This is not the time to change Conservative leader, minister argues

| Updated: October 18, 2022 19:30:45

Captured from BBC video footage Captured from BBC video footage

This is not the time to be changing leader, Armed Forces Minister James Heappey has argued, as he defended the prime minister, reports BBC.

Suggestions that there is a candidate to replace Liz Truss who would unite the party is "for the birds", he added.

Ms Truss has insisted she will lead the Conservatives into the next general election, despite U-turns leaving her battling to salvage her authority.

Labour is calling for an election regardless of Ms Truss's position.

Speaking the the BBC's Political Editor Chris Mason, Ms Truss apologised for the mistakes she made over the ill-fated mini-budget.

On Monday, Chancellor Jeremy Hunt reversed almost all of the tax-cutting proposals laid out last month by former Chancellor Kwasi Kwarteng.

The prime minister chaired a meeting of the Cabinet on Tuesday morning, and is also expected to hold talks later with the European Research Group of Tory MPs, who are on the right of the party.

And Ms Truss has been holding meetings with her cabinet ministers and backbench MPs as she tries to reassure her party.

But there is deep unrest in the Conservative Party and active debate about whether and when to try and get rid of the prime minister, with some MPs believing it is urgent and she should be removed as soon as possible.

One former cabinet minister said: "Whatever happens, it has to happen soon."
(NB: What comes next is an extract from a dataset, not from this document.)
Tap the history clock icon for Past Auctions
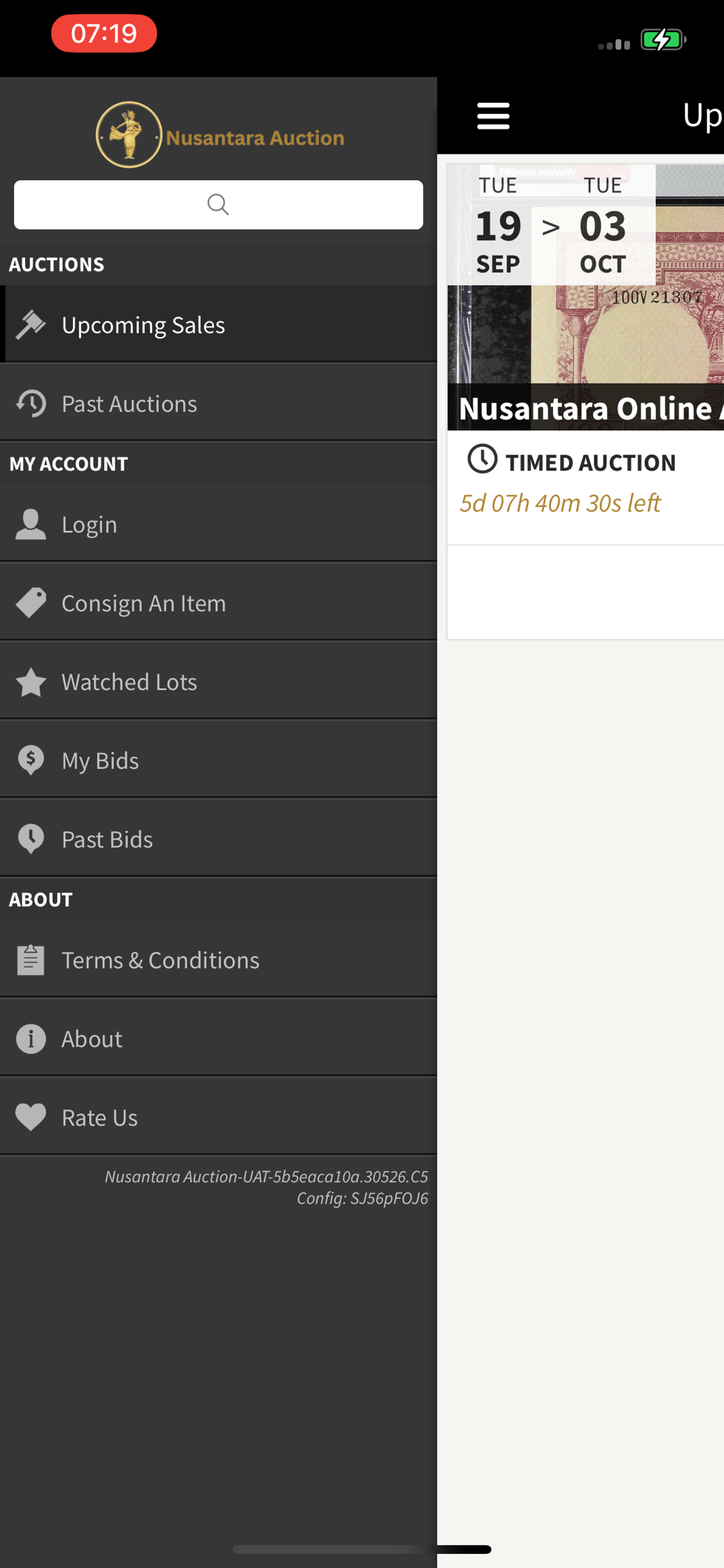 click(31, 403)
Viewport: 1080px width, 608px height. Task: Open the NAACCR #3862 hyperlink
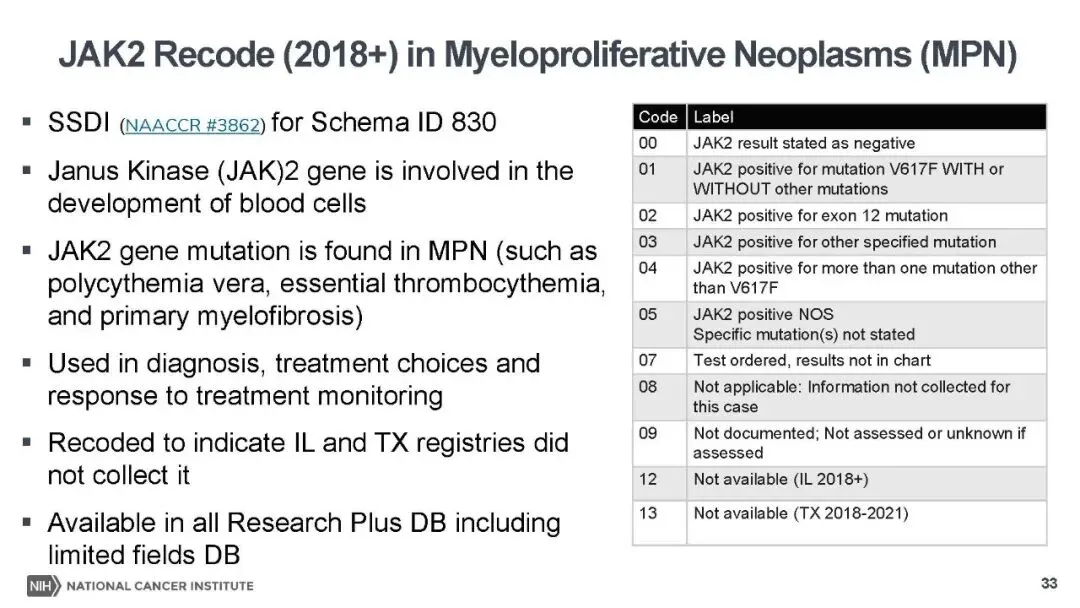point(192,125)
Other MPs believe the prime minister has bought herself some time with the appointment of Mr Hunt and the dumping of the growth plan, and are waiting to see what further measures the chancellor outlines in a further economic statement on 31 October.

Mr Heappey said the public "will not indulge the Conservative Party tearing itself apart" with another change of leadership.

"We have seen over the past two or three weeks what the economic price of political instability has been," Mr Heappey added.

Speaking to BBC Breakfast he admitted the mini-budget was "unhelpful".

He said "dozens" of his Tory MP colleagues are "gravely concerned" but "they like me recognise this is not the time to be changing leader again".

And speaking to Sky News, Mr Heappey also said that "given how skittish our politics are" at the moment "I don't think there's the opportunity to make any more mistakes".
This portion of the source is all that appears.